How many of us have felt like we were in a bad, inescapable relationship with our cell phone company? So many times, I’ve sat on hold fuming, then labored to speak calmly and politely to the customer service representative who is just as blameless as the next guy for my whack, bootleg phone and its no-reception having, call-dropping, sorry-excuse-for-a-piece-of-technology self.

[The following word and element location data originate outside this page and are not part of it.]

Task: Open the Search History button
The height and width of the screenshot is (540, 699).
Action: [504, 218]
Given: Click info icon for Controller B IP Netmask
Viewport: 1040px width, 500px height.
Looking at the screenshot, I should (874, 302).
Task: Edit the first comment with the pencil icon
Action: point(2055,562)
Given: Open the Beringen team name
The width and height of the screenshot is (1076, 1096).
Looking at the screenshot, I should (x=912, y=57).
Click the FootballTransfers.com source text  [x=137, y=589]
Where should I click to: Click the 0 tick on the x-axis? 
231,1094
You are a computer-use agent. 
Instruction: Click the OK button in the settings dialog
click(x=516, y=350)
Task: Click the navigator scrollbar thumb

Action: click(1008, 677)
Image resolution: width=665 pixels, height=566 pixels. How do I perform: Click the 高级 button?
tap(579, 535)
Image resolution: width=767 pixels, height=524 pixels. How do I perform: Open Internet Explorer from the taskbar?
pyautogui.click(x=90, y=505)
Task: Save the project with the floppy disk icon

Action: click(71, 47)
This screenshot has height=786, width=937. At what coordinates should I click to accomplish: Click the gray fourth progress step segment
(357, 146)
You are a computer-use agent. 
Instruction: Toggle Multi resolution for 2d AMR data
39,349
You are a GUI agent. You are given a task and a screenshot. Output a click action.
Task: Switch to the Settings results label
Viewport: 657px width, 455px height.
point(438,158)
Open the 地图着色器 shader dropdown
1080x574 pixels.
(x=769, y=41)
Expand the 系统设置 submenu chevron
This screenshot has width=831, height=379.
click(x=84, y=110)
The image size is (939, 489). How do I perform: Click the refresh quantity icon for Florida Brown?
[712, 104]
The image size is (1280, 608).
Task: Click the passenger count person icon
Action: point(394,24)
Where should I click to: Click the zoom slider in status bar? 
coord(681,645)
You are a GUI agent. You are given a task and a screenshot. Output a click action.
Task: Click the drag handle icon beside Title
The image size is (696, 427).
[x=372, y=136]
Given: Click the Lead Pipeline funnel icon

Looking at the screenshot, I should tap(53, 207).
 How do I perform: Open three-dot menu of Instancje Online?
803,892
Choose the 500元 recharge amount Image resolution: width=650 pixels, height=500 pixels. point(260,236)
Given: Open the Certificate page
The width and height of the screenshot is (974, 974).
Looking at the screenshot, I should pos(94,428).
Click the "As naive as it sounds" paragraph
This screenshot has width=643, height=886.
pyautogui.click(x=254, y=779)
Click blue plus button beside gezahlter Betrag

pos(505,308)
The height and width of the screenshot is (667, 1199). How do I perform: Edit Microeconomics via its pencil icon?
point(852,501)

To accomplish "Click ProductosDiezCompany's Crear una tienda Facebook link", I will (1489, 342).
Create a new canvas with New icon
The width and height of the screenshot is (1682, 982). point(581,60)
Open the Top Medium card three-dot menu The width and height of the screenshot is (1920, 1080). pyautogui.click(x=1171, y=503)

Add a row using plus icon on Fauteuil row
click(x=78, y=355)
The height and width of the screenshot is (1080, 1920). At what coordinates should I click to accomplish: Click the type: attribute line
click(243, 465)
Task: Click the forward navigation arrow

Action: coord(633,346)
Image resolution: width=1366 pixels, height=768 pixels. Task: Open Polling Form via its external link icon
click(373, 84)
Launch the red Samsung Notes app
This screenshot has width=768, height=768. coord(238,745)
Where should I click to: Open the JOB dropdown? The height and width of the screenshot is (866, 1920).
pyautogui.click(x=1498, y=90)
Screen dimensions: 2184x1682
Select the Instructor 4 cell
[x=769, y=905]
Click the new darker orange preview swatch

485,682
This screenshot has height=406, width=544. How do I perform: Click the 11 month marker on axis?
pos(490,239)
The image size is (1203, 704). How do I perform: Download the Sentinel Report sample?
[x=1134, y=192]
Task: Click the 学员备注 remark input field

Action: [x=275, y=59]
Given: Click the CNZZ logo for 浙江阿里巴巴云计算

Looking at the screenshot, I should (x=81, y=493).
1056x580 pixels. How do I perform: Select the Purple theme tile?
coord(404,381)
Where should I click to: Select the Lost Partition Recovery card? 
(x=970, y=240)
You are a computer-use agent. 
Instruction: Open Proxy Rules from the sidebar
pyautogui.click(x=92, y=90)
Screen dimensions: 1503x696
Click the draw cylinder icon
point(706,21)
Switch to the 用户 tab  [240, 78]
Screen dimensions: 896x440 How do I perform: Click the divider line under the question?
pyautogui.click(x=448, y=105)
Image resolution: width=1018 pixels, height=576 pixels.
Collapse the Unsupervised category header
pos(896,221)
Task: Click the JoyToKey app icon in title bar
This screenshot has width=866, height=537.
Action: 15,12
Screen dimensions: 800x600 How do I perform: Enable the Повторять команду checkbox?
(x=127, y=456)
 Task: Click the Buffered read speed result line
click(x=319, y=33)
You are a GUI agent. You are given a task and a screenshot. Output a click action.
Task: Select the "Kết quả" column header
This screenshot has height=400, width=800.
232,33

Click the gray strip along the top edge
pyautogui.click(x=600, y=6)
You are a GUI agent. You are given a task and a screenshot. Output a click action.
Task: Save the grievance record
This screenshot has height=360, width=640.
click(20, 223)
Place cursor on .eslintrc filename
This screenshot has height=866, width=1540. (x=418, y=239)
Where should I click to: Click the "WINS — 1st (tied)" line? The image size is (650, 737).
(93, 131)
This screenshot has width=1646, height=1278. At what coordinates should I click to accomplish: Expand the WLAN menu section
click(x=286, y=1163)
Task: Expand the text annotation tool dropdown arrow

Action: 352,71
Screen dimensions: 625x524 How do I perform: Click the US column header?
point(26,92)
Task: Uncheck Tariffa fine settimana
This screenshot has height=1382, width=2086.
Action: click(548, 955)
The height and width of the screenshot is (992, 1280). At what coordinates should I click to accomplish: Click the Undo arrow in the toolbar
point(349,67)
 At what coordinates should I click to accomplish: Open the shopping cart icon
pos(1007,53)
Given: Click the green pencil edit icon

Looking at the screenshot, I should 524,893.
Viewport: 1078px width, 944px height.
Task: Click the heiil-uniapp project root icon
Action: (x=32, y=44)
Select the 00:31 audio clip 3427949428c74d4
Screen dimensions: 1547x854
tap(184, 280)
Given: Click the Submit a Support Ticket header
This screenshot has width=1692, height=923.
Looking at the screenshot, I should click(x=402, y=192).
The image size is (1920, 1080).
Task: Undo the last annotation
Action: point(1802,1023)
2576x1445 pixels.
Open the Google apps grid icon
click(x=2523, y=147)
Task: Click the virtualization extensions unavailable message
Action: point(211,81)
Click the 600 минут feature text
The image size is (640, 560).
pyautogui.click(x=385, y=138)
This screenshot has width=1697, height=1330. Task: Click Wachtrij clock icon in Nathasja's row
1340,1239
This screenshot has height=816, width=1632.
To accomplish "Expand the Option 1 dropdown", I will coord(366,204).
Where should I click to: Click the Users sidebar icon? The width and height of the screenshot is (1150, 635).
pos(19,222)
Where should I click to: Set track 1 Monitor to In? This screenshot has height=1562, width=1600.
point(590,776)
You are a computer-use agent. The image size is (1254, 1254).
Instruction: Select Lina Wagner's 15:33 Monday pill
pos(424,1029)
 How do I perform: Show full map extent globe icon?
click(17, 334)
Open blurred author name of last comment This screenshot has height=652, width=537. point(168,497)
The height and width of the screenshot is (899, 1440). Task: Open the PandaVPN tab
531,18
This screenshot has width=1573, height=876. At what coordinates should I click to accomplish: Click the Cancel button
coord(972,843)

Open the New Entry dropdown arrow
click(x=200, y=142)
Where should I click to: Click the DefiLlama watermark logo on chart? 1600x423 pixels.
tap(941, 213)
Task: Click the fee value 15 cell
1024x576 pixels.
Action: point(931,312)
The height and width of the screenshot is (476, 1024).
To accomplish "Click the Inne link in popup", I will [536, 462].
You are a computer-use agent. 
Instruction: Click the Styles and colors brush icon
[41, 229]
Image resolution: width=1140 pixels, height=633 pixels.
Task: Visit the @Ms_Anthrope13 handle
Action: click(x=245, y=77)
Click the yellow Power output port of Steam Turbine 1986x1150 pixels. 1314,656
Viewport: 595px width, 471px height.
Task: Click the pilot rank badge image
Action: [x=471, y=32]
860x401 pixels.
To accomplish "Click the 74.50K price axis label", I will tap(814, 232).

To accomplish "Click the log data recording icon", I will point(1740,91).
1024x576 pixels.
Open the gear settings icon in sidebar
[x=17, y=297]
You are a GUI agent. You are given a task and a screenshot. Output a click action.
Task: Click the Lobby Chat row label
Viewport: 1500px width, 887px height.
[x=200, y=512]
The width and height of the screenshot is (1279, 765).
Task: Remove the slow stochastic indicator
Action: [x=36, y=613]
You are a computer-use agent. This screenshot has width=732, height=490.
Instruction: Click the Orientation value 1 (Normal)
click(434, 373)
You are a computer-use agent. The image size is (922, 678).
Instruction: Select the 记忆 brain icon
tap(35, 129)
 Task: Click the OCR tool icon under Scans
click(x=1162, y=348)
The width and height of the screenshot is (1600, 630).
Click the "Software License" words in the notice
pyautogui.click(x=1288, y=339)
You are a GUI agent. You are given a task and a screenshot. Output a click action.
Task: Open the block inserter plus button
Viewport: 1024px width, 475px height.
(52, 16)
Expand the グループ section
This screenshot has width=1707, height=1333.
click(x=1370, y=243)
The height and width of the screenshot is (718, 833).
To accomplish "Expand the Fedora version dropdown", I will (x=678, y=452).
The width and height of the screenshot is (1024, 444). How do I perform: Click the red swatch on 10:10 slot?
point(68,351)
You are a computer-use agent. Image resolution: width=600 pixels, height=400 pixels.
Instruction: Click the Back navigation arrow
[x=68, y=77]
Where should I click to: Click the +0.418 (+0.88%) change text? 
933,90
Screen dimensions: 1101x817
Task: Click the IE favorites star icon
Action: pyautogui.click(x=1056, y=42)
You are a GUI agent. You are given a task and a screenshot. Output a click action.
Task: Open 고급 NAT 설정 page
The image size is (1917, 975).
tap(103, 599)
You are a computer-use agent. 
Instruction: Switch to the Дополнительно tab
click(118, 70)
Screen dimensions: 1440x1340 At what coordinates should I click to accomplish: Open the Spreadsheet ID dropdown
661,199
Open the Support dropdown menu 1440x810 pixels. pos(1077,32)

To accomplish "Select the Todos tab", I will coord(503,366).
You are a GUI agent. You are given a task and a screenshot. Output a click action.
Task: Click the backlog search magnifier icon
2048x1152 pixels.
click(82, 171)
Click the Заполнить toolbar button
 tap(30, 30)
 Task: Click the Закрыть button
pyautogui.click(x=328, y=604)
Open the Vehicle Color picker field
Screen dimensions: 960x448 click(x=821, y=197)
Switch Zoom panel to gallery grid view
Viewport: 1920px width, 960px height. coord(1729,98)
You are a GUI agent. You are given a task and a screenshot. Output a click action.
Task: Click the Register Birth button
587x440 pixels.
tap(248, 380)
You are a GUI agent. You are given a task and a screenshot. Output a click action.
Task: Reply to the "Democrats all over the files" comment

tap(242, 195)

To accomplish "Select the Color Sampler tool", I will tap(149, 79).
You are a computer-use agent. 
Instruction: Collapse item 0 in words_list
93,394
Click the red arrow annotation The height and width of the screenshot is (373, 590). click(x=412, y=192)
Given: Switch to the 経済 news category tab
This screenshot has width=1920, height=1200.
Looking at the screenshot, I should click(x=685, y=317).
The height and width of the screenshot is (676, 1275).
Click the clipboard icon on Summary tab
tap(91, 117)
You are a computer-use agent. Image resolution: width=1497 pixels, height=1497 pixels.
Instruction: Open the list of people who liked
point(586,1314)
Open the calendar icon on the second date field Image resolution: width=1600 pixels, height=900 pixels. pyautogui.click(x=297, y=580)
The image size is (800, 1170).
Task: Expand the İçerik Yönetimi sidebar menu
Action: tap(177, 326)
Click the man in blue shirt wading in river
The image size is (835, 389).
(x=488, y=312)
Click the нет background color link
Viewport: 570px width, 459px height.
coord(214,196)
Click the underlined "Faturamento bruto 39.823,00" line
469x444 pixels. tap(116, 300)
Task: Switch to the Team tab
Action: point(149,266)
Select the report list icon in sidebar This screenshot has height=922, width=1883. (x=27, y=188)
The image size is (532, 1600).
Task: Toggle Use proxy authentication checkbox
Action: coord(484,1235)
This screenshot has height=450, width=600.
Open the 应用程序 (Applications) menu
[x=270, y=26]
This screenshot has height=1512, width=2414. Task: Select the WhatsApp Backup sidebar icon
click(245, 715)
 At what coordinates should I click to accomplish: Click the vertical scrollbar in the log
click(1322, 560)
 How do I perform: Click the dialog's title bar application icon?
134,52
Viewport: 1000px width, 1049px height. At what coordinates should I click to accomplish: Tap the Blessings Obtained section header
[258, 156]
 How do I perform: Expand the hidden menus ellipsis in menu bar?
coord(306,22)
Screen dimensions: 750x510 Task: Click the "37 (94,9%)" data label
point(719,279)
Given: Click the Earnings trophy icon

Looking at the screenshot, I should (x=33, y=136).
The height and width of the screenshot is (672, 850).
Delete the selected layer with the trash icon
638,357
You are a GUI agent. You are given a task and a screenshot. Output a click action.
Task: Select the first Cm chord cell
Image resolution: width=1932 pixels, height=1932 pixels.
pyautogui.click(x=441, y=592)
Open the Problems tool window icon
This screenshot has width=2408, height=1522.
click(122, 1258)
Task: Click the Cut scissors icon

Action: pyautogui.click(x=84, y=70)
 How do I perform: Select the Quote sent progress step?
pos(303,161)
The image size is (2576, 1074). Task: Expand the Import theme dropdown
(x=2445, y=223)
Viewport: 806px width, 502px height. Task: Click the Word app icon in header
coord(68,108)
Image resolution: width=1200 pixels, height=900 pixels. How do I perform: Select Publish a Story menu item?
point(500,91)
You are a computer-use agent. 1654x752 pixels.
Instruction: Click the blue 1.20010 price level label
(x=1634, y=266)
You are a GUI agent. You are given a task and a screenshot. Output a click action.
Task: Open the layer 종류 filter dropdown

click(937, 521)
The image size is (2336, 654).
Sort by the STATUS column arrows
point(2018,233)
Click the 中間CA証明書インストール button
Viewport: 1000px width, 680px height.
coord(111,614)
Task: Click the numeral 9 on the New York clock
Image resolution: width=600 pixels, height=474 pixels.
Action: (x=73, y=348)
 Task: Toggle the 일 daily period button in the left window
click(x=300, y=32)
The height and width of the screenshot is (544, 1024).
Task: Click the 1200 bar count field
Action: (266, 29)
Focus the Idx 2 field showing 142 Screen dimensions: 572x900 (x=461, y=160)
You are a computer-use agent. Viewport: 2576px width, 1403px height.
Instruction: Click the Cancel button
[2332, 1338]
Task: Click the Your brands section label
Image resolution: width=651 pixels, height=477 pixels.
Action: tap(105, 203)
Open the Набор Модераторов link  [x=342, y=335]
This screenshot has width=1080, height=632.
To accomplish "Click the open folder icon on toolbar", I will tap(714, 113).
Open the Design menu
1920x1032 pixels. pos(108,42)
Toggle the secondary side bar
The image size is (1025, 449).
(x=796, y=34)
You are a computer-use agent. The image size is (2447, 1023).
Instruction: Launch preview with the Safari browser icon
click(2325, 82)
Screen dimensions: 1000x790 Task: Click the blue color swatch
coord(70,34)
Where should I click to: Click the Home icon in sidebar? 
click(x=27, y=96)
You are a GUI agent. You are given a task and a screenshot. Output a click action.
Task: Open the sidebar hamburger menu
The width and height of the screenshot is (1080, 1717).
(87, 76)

How many of us have gotten our phone bill at the end of the month and thought, “But I work all day, how could this be correct?” And just when you think you’ve hit that boiling point and are ready to call it quits, it’s-not-you-it’s-me-style, the voice of wisdom tauntingly reminds you: “It’s cheaper to keep’er.”
Aaah!!!
There’s the early termination fees (ETFs); then there’s the fact that you might have to purchase a new phone to get new service; and then there’s the fact that switching to a new carrier is essentially a stab in the dark anyway. Who knows if the new company will provide better, worse, or equally bad service as who you’re with now? One thing that the whole industry has in common is the practice of imposing mandatory arbitration agreements (yes those lovely MBAs are back again). So, what’s the point of shopping around if there’s nothing to shop for, i.e., the right to be legally protected against a bad product?
Well, a California court made a good call for disgruntled customers, finding the arbitration agreement they had with T-Mobile to be unconscionable and unenforceable, and thus giving them the go-ahead for a class action lawsuit against the phone company.
Customers say that the company used unfair business practices in its rules surrounding early termination fees and its practice of cell phone locking. The early termination fees (ETFs) of up to $200 are applied at a flat rate (no pro-rating) and apply even to customers who have made numerous unsuccessful requests to correct problems with their service. The cell phone locking is a program in the hand set that prevents it from recognizing anything but T-Mobile Network SIM-cards, thus preventing the use of the phone with other service providers.
T-Mobile requested that the plaintiffs be forced to go to arbitration, in a motion to compel arbitration, but the trial court denied this request. The appeals court’s agreement with the lower court means that customers will now be able to take this case to a court of law as a group. The difference between the two options is often crucial, as we have seen that arbitration companies often strive to be “repeat-players” with the corporations who hire them, and so face lucrative incentives to find in favor of the company.
Here are one and two informative blogs that provide further detail on this lawsuit, and here is the court order, filed last Friday.
Things certainly could be better in the judiciary (did someone say Louisville/Seattle?) but at least some folks over in California will get to have their day in court.